Rewrite the lines of the items below, requests included, from the start of the items through the line with "Blumenerde, Hydrosubstrat (119, 953)", scaling each coordinate in the answers by 2.55 and rounding it to a whole number, with halves rounded up. Leave the pictures out of your answer.

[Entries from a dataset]
»»
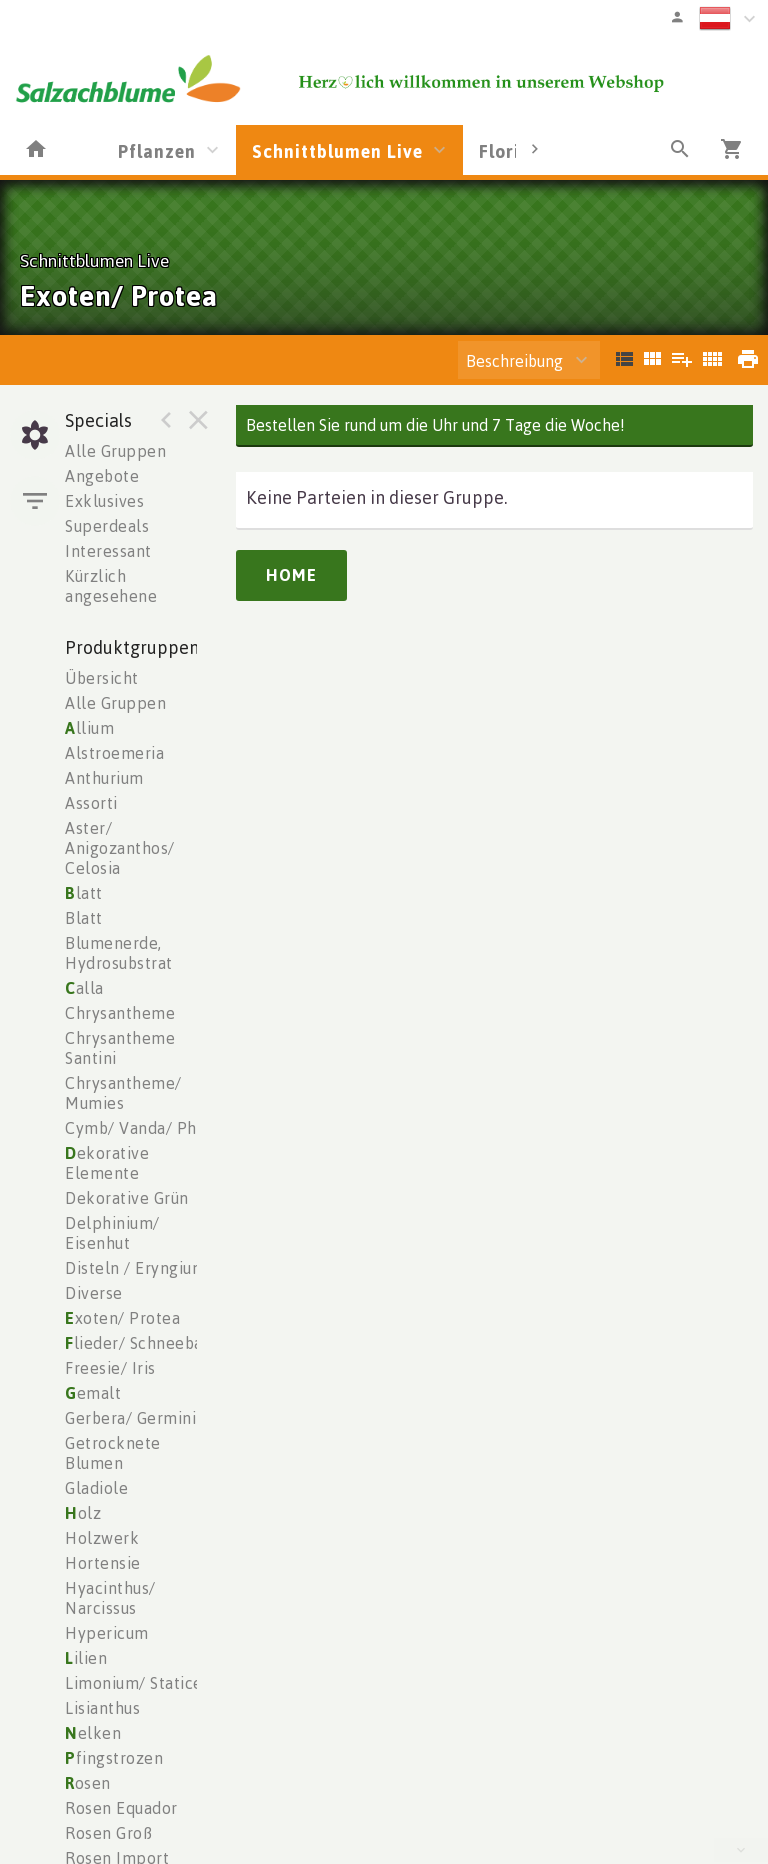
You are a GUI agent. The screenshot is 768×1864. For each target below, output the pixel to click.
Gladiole (96, 1488)
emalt (93, 1393)
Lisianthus (102, 1708)
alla (84, 988)
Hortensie (103, 1563)
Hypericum (107, 1633)
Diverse (94, 1293)
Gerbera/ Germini (130, 1418)
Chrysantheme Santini (120, 1048)
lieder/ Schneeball (139, 1343)
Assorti (91, 803)
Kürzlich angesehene (111, 586)
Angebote (102, 476)
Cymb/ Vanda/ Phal (138, 1128)
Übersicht (102, 678)
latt (84, 893)
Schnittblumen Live (337, 151)
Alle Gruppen (115, 451)
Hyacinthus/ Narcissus (110, 1598)
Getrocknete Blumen (113, 1453)
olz (83, 1513)
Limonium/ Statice (134, 1683)
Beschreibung (514, 361)
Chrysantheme (120, 1013)
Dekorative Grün (127, 1198)
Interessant (108, 551)
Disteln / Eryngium (135, 1268)
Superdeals (107, 526)
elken (93, 1733)
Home (291, 575)
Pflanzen (157, 151)
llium (89, 728)
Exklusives (104, 501)
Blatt (84, 918)
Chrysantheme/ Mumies (123, 1093)
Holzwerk (102, 1538)
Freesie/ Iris (110, 1368)
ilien (86, 1658)
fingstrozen (114, 1758)
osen (88, 1783)
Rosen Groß (108, 1833)
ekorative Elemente (107, 1163)
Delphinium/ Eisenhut (112, 1233)
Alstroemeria (114, 753)
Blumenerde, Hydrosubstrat (119, 953)
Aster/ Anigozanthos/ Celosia (120, 848)
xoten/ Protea (122, 1318)
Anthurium (104, 778)
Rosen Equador (121, 1808)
««
#### [Task result]
You are a GUI agent. The screenshot is 768×1864. For each target below, output the pixel to click.
Gladiole (245, 3794)
emalt (237, 3552)
Lisianthus (260, 4355)
alla (214, 2519)
Hortensie (263, 3986)
Hypericum (273, 4164)
Diverse (240, 3297)
Gerbera/ Germini (332, 3616)
Chrysantheme Santini (306, 2672)
lieder/ Schneeball (354, 3425)
Assorti (232, 2048)
Kürzlich angesehene (283, 1494)
Angebote (260, 1214)
Cymb/ Vanda/ Phal (352, 2876)
Übersicht (260, 1729)
latt (214, 2277)
Schnittblumen Live (859, 385)
Alle Gruppen (293, 1150)
Hyacinthus/ Narcissus (281, 4075)
Getrocknete Blumen (288, 3705)
olz (212, 3858)
Limonium/ Statice (342, 4292)
Beschreibung (1311, 921)
Chrysantheme (306, 2583)
Dekorative Grün (324, 3055)
Interessant (275, 1405)
Disteln / Eryngium (344, 3233)
Superdeals (273, 1341)
elken (237, 4419)
Home (742, 1466)
Pflanzen (400, 385)
llium (227, 1856)
Exklusives (265, 1278)
Blatt (214, 2341)
Chrysantheme/ Mumies (314, 2787)
Holzwerk (260, 3922)
Freesie/ Iris (281, 3488)
ilien (219, 4228)
fingstrozen (291, 4483)
osen (224, 4547)
Rosen Groß (275, 4674)
ekorative Elemente (273, 2966)
Delphinium/ Eisenhut (286, 3144)
Alstroemeria (291, 1920)
Blumenerde, Hydrosubstrat (303, 2430)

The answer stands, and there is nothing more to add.